[Problem to solve] Given the entries that follow, write out exactly the lines starting at the one containing "Open the Fantasy genre entry" and ending at the one containing "has height=197, width=308.", both ends included, and only those.

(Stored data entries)
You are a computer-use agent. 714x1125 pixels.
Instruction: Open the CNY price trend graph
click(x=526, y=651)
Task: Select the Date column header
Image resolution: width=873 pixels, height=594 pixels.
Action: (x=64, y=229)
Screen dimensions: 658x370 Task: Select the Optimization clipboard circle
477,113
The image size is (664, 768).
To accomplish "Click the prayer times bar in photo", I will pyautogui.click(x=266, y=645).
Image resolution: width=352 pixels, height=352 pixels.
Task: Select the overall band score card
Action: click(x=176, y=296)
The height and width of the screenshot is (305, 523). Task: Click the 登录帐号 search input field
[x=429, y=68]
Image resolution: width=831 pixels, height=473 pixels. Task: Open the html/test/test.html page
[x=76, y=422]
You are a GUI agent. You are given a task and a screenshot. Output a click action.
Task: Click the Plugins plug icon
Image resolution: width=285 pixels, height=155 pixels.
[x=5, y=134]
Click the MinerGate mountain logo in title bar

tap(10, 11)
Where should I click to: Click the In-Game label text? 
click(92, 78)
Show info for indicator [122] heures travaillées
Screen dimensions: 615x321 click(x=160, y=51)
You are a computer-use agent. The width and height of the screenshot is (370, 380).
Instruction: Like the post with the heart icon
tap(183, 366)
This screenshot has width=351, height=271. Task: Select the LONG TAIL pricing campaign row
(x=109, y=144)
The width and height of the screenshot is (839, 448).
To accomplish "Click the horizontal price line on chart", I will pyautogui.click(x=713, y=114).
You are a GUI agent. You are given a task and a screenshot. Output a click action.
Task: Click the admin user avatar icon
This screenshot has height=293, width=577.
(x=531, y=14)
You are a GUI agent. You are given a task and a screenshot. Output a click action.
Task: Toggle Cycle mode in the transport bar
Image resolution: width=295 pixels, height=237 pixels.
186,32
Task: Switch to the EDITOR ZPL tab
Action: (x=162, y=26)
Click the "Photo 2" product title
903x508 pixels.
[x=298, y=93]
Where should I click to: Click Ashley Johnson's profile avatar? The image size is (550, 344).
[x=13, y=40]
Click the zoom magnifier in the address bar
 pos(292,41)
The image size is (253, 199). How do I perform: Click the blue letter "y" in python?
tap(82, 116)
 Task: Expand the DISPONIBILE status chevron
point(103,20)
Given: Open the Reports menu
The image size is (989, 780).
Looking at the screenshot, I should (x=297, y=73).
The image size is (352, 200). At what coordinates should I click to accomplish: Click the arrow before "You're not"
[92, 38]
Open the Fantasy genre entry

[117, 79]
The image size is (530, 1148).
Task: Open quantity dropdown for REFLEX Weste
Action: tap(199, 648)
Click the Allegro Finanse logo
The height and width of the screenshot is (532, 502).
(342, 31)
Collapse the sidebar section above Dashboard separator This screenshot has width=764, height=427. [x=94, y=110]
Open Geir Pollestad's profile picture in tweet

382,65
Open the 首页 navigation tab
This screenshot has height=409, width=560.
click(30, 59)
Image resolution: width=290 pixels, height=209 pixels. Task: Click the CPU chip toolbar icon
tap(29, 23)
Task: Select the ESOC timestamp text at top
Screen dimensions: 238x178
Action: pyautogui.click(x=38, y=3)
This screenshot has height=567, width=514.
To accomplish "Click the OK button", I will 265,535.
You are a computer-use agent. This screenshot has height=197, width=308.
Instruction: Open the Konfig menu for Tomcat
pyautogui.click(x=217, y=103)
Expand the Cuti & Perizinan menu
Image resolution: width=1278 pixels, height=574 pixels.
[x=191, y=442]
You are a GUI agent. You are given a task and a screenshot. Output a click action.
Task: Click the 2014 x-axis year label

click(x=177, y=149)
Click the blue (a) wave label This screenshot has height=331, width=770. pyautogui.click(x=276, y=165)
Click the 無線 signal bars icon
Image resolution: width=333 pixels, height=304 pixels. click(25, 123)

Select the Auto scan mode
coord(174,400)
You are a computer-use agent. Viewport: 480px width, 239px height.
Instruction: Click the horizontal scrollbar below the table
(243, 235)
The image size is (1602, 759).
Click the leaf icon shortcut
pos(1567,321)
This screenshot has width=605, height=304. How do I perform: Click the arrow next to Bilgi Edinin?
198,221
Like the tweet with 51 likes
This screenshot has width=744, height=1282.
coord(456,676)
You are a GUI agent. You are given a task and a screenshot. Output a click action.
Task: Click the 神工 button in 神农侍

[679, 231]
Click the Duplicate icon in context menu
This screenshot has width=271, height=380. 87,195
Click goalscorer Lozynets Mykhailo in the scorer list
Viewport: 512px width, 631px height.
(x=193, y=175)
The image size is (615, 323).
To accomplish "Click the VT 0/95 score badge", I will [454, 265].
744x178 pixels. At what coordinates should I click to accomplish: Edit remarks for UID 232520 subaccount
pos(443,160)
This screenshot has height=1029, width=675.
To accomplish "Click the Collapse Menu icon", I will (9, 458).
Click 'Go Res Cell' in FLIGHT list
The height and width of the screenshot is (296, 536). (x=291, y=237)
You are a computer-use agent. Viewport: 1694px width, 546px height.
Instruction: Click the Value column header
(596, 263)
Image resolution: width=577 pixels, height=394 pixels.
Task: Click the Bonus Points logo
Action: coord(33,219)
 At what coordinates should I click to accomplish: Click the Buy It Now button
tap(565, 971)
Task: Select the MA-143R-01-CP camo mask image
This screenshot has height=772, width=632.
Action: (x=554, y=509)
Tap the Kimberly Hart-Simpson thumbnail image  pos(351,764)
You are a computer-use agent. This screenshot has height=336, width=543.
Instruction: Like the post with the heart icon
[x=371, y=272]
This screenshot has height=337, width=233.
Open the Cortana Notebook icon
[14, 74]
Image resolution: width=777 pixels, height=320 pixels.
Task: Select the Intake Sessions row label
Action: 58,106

[Your solution]
Open the Fantasy genre entry

[117, 79]
The image size is (530, 1148).
Task: Open quantity dropdown for REFLEX Weste
Action: tap(199, 648)
Click the Allegro Finanse logo
The height and width of the screenshot is (532, 502).
(342, 31)
Collapse the sidebar section above Dashboard separator This screenshot has width=764, height=427. [x=94, y=110]
Open Geir Pollestad's profile picture in tweet

382,65
Open the 首页 navigation tab
This screenshot has height=409, width=560.
click(30, 59)
Image resolution: width=290 pixels, height=209 pixels. Task: Click the CPU chip toolbar icon
tap(29, 23)
Task: Select the ESOC timestamp text at top
Screen dimensions: 238x178
Action: pyautogui.click(x=38, y=3)
This screenshot has height=567, width=514.
To accomplish "Click the OK button", I will 265,535.
You are a computer-use agent. This screenshot has height=197, width=308.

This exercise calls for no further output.